In reality, the CD has allowed confusion among various procedural requirements to dominate its existence. Current practice is surely not what was intended by the Rules of Procedure. Why would one want to handicap the CD by having it take formal decisions on its agenda, its programme of work, the mandates of its Working Groups, its timetable and its office bearers before it can actually conduct substantive work? The tail is wagging the dog.

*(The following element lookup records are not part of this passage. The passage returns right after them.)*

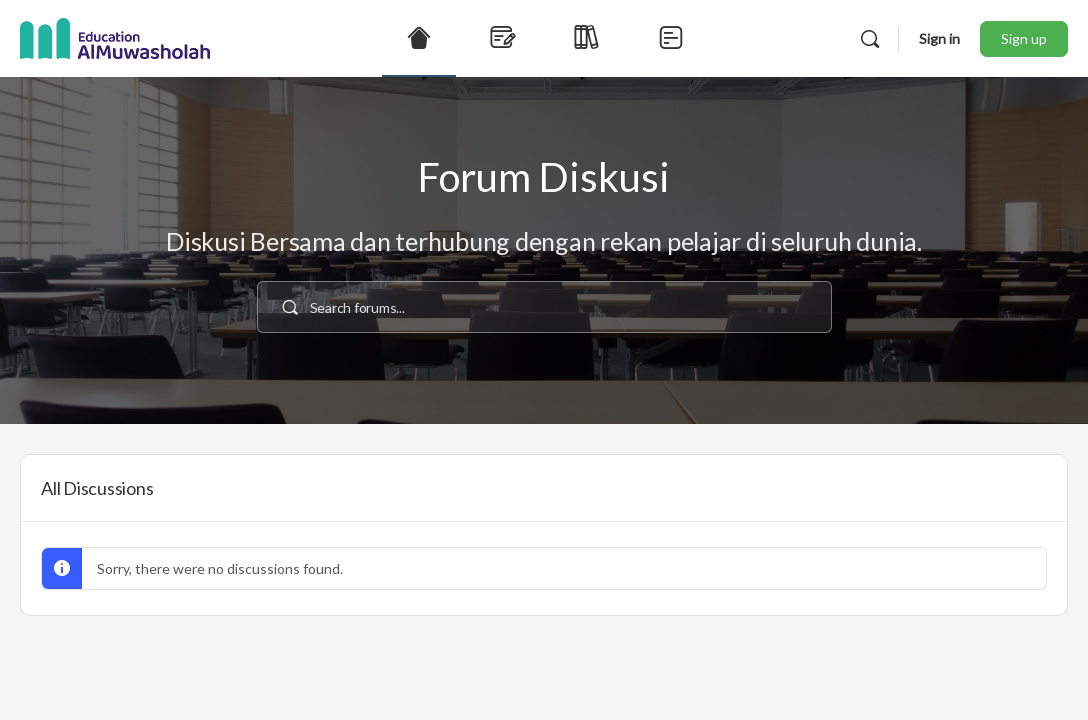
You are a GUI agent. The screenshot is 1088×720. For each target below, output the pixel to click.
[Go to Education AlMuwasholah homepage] (115, 35)
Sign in (939, 38)
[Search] (870, 39)
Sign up (1024, 38)
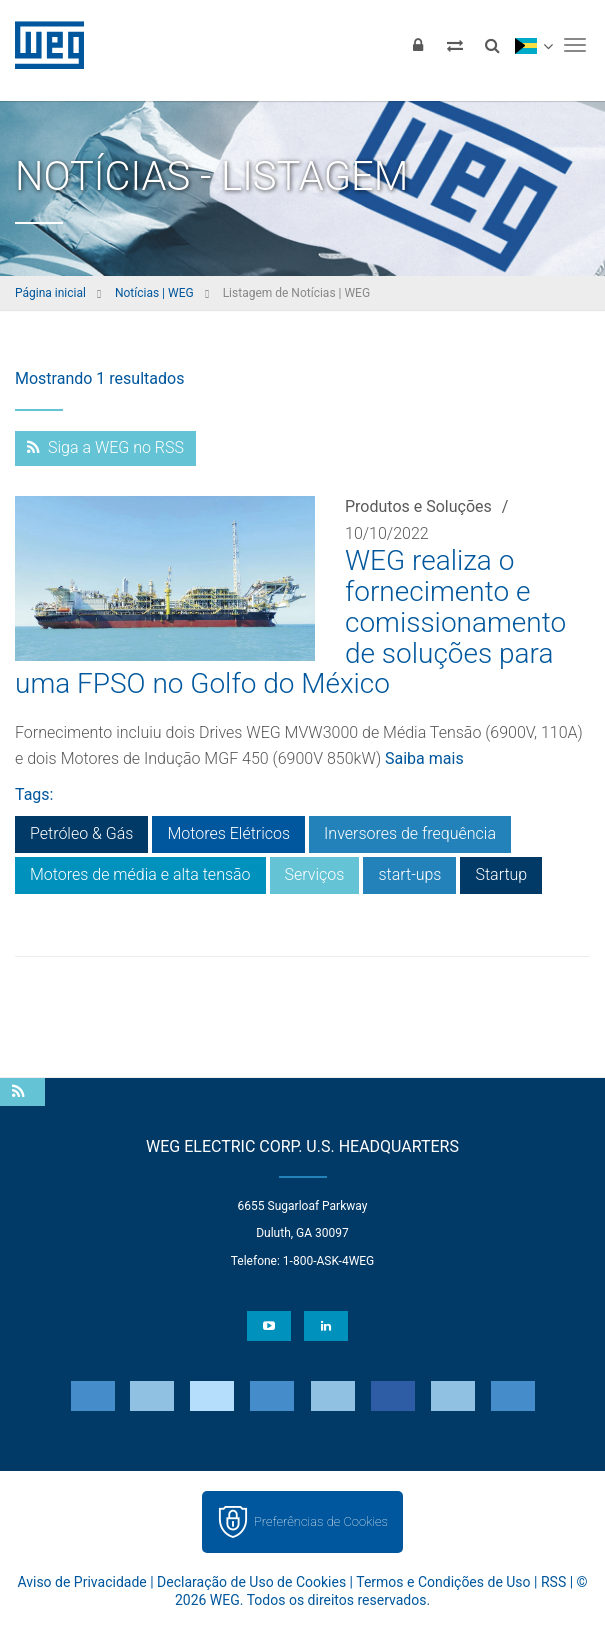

The Rules of Procedure, as well as CD/1036 (the decision on the “Improved and Effective Functioning” of the Conference adopted on 21 August 1990), envisage a much more streamlined and sensible process whereby the programme of work would be no more than that which its literal interpretation suggests, that is, a mere programme rather than an overarching mandate. CD/1036 led to the current rule on the work programme, rule 28, with its emphasis on establishing rather than adopting. This is not a matter of semantics. It contemplates that mandates such as those contained in CD/1864 could be given effect through the efforts that a President would undertake in establishing through his or her consultations that no reasonable objection exists to the proposed manner of implementing the decision on the Working Groups’ mandates.
No-one underestimates the complexity of the substantive work facing the Conference. But surely that challenge will be less debilitating and damaging for the CD as an institution - and for the standing of its Members - than any prolongation of the charade of elevating the implementation of a formal decision to the same level of decision-making as for the work programme (i.e., mandate) itself. The immediate way ahead requires a greater readiness among Members to address the CD’s current problems on the floor of the Council Chamber rather than leaving it to successive Presidents to work miracles behind the scenes.